Source text –
■ ■ ■

# Winebottle Case mod



## Fr4665 (Nov 18, 2004)

I had some spare parts laying around and told my mom find me a case to put these in. So she comes to me with a tiny winebottle case which is made out of wood. As there is no limits to modding and having fun and well ocasionally breaking stuff i said why not.

Specs:
Intel Motherboard with 32mb Onboard video
Intel Celeron socket 370 @ 532mhz
128mb PC100 Ram
6GB Toshiba Laptop harddrive
250wats powersupply
USB wifi adapter
Micro innovations wifi keyboard+mouse
Acer 17inch LCD

Here it is

















detailed box shots









the ports (audio,usb,vga)









the inside

















case gutted PSU









the harddrive









temperatures stay pretty low and there is enough ventilation. its being used for mainly internet radio and web surfing but it is capable of playing half-life one era games


----------



## manofsorrow (Feb 5, 2006)

thats pretty cool. I once made a case out of an old tv. I used very dark plexi glass for a window covering where the tc screeen was and once it was lit up youcould see all the internalls.

■ ■ ■

Supplied information –
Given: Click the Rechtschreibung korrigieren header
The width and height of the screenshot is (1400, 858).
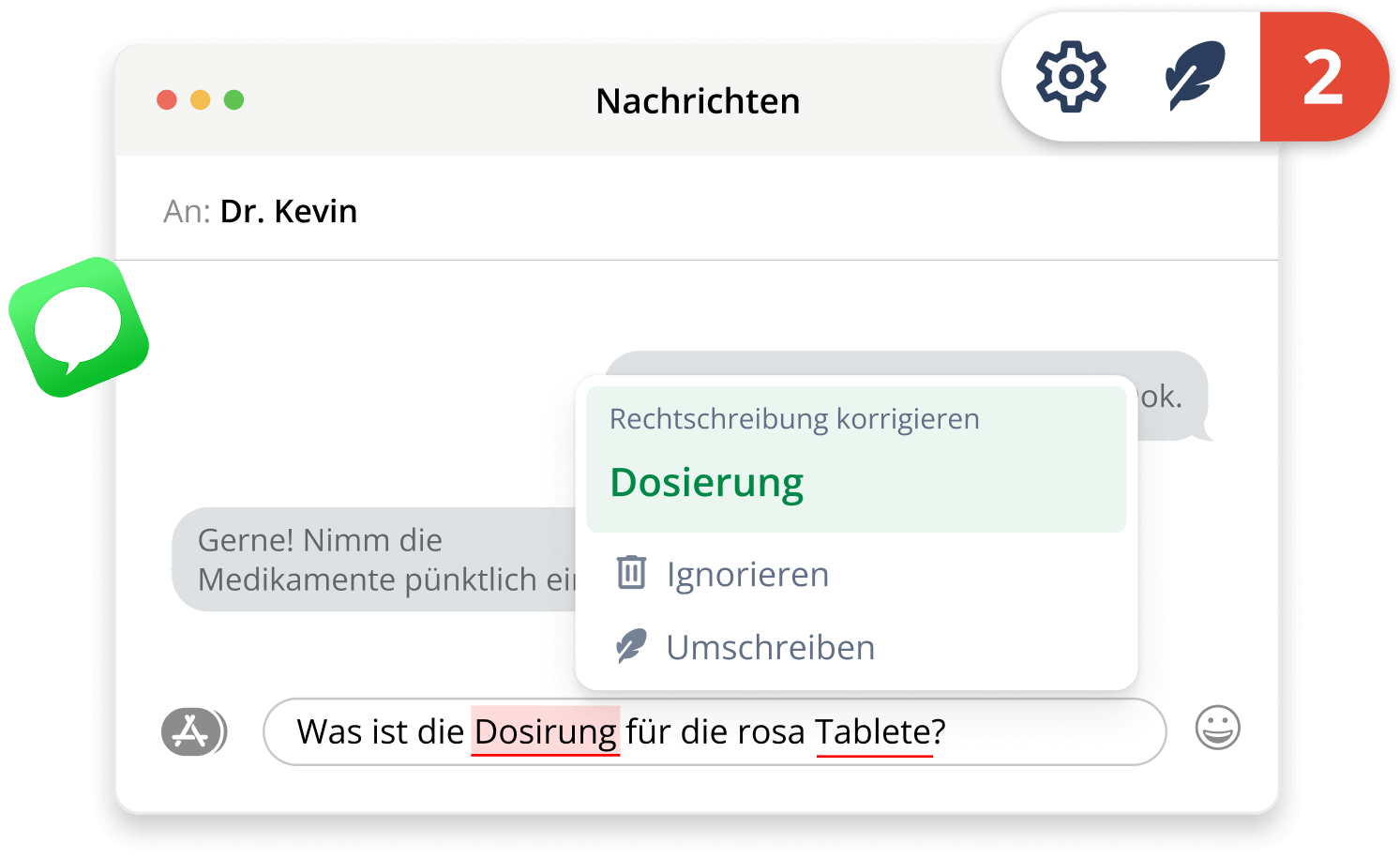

■ ■ ■

Exercise goal –
From the winebottle case mod thread, reproduce the passage between "## Fr4665 (Nov" and "said why not.", inclusive.

Response for this exercise –
## Fr4665 (Nov 18, 2004)

I had some spare parts laying around and told my mom find me a case to put these in. So she comes to me with a tiny winebottle case which is made out of wood. As there is no limits to modding and having fun and well ocasionally breaking stuff i said why not.